The company said the results were helped by the release of provisions taken in Brazil for a lawsuit over disputed taxes that Claro won. This contributed around half of the 2 percent increase in the EBITDA margin to 28.8 percent. 

Service revenue growth improved across most operations, with Mexico up 4.7 percent. Postpaid mobile revenues led the way with an 8.6 percent increase, followed by fixed-broadband revenues up 6.2 percent.

Operating profit increased 23.4 percent to MXN 35.3 billion, and the net result moved to a profit of MXN 18.6 billion from a loss of MXN 9.5 billion a year ago, thanks to foreign exchange gains as well as the provisions in Brazil. 

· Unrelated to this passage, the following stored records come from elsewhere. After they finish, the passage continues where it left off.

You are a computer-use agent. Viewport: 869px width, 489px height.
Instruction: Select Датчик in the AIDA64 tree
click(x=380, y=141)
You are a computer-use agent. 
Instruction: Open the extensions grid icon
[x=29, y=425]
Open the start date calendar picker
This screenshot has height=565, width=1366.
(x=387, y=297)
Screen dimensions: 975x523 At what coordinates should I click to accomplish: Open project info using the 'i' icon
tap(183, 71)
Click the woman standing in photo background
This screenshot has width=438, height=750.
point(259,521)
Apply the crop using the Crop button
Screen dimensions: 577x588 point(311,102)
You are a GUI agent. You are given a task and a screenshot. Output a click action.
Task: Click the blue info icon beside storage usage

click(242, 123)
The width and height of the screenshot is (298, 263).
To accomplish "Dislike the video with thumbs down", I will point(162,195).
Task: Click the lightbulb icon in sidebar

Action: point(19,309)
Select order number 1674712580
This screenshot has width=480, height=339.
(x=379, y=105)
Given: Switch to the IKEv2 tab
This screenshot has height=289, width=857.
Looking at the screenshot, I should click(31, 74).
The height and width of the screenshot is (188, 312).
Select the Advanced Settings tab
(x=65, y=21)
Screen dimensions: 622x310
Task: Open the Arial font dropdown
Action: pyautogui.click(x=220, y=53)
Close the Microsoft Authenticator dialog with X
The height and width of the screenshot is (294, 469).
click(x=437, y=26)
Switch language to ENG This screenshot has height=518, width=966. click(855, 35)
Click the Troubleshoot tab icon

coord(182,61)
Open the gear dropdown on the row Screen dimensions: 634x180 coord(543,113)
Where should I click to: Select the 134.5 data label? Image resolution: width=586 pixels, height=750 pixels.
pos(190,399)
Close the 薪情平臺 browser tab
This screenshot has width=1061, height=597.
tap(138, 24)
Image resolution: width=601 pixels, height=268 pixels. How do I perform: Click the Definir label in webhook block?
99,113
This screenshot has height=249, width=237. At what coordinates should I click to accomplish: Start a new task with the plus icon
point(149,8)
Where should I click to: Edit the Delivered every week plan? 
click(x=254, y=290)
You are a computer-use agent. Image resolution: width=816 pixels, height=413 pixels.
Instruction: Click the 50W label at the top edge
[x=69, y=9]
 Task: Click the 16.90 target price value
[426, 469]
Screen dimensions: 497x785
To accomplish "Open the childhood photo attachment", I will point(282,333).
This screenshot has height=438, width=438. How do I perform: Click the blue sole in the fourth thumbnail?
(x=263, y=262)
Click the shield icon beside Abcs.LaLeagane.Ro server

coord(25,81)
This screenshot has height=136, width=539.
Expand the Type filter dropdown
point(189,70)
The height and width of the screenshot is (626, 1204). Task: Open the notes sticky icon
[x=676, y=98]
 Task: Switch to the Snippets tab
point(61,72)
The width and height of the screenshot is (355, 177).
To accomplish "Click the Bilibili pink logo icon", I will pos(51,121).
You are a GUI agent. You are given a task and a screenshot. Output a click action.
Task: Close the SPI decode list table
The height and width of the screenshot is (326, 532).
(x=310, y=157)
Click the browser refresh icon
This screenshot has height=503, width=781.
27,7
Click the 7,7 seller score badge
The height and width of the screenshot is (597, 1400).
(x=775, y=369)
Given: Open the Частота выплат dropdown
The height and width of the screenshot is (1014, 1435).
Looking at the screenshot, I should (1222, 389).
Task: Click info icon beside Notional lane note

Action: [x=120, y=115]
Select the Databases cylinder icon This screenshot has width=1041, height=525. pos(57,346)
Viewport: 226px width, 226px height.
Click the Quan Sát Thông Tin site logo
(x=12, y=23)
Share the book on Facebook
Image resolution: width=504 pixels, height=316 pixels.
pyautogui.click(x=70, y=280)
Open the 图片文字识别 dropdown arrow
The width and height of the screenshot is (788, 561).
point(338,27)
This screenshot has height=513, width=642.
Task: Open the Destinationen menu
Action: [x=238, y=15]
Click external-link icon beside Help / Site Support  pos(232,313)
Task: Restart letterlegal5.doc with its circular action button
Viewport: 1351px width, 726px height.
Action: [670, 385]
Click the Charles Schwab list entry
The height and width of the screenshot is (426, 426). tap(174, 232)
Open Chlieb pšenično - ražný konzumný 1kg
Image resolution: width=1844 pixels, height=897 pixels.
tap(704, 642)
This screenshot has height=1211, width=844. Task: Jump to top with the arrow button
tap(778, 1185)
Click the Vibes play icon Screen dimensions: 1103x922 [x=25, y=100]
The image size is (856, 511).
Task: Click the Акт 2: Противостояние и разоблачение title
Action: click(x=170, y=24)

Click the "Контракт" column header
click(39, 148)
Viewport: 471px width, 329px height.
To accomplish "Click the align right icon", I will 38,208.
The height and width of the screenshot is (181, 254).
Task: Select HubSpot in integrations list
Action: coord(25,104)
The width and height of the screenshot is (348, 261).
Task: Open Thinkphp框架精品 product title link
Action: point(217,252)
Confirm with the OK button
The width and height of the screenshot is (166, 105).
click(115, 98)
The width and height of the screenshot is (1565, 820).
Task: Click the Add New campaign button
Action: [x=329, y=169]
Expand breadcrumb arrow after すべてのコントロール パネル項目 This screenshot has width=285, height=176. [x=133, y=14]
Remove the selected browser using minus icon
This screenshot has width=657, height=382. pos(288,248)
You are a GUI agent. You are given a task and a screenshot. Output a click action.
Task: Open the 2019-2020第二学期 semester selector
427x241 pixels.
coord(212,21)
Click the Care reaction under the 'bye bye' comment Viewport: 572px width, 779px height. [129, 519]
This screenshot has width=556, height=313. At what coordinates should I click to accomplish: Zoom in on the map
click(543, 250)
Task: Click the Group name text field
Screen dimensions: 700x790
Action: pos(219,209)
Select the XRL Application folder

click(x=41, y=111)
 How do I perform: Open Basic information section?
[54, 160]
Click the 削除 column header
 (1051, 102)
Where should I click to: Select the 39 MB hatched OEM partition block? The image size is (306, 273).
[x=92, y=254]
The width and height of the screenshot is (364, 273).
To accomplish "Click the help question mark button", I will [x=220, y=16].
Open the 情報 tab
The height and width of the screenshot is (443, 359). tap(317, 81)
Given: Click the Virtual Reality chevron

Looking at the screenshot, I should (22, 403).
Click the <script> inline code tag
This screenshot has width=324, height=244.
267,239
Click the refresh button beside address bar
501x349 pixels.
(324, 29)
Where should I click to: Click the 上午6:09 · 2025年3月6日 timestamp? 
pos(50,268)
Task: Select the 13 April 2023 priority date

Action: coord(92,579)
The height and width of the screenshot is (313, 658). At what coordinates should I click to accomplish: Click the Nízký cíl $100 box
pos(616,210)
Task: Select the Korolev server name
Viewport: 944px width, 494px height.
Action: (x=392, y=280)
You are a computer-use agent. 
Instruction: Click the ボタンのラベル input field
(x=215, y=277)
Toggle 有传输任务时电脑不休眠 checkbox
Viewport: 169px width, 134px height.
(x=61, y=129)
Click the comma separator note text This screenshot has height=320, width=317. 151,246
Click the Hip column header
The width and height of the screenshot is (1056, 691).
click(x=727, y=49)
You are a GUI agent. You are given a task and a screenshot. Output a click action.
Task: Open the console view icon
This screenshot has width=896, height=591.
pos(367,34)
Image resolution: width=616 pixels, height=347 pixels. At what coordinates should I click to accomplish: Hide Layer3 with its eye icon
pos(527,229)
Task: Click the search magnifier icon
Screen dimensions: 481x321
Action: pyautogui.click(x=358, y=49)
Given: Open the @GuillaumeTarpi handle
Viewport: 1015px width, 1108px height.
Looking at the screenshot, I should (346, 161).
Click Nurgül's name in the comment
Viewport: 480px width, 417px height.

In the year to September, the operator spent MXN 91.7 billion on capital expenditure, MXN 10.1 billion on dividends, MXN 15.6 billion to pension funds and MXN 14.0 billion on debt reduction. Net debt stood at MXN 584 billion at the end of September, down by MXN 45 billion since December and equal to 2.0 times EBITDA.

The company ended the third quarter with 362.7 million access lines. Fixed RGUs increased 0.7 percent from a year before to 83.3 million, led by 4.7 percent growth in broadband, while the mobile base declined 0.4 percent to 279.4 million. Compared to June, the company added a net 340,000 new mobile customers. 

The mobile postpaid base was up by 1.1 million in the quarter to 74.2 million, a 7.6 percent increase from the prior year. Brazil led the way with 472,000 net additions, followed by Mexico with 184,000 and Colombia with 100,000. In the prepaid segment, the operator disconnected 767,000 customers, including 522,000 in Brazil and 333,000 in the US.